Improving Accessibility, Harmonisation and Data Linkage in Europe

Event review

On the 15th of February 2024 (14:00 – 16:00 CET), we hosted our 1st Scientific Online Seminar, entitled: “Improving Accessibility, Harmonisation and Data Linkage in Europe”.  The objective of the event was to share methodological advances and perspectives that are being developed in the framework of the project while also dialoguing and learning from practical experience of leading experts.

Follow up

How policy and science can work towards a rich data landscape in Europe, Policy insight from Mapieq project coordinator Janie Erola.

Summary of Content

Our 1st Mapineq Scientific Seminar opened up a space to discuss a variety of topics, examples and recommendations on developments related to administrative register data for the social sciences. Below, a summary of the discussions is presented, illustrated with quotes from the speakers.

Accessibility: How did we get here?

The history of availability and access to anonymised administrative register data for scientific purposes in Europe varies considerably from country to country. While in the Nordic countries it has been possible to access and use individual data covering the whole population of a country since the mid-1980s or 1990s, depending on the country, in others, such as France, access to data has been a slow but successful process, while in the Netherlands it has been a rather fast and efficient process. In other countries, open access has only just begun or is not yet in place. While there are undeniable differences in pace and in the legal complexity of opening up secure access to this type of data, there is a general consensus among experts that the overall story is one of progress and expansion in the availability and use of data.

Speakers repeatedly mentioned the importance of concrete developments to make this happen: 

First, building relationships and trust with data providers and national data protection authorities is essential. Security is always a core element in discussions about providing access to data, and stakeholder dialogue about the importance of access for scientific use of data often helps in the process of providing secure access.

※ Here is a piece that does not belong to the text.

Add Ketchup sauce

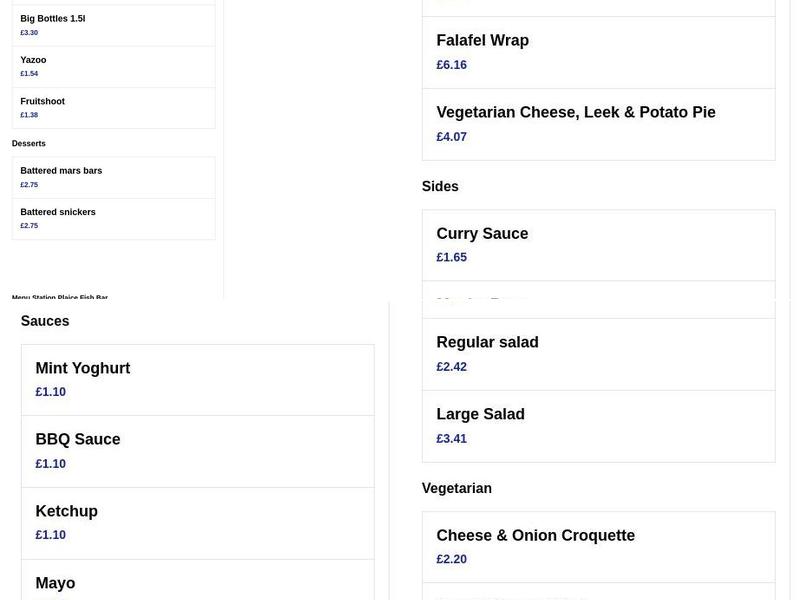point(66,511)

In addition, promoting a culture of data sharing and educating the public about what opening up secure data access actually means for citizens is recommended by experts in many countries as a way to facilitate future progress.

Second, collaboration between stakeholders is essential for many reasons, including promoting changes in legislation to enable secure access. In the words of Roxane Silberman: 

We had to change legal frameworks. This is something that is still ongoing and has demanded a lot of effort and collaboration between researchers and national authorities. We had to change different regulations, mostly related to statistical and privacy protection law. We also had the chance to specifically focus on administrative data in the digital law very recently and the possibility to request access for linkage with administrative data for research purposes. Security services providing services were at the core of these developments.” 

Roxane Silberman, Scientific Advisor at the Secure Data Access Center (CASD) and Elected Chair of the European Statistical Advisory Committee (ESAC)

Harmonisation and Data Linkage in Europe: Remarkable achievements in a short span

Examples of rapid and substantial progress in harmonisation and data linkage in Europe were widely shared at the seminar. In the context of the Mapineq project, register data are being complemented by other sources such as contextual information (e.g. environmental indicators such as air pollution, but also policies) and survey data to produce unique research results (for examples, see the Mapineq publications list). In addition, the Mapineq geo-linked inequality database – to be launched in Autumn 2024 – will include institutional and policy measures and a variety of environment, demographic and socio-economic indicators in a single dashboard, with the possibility to link them with micro-level datasets.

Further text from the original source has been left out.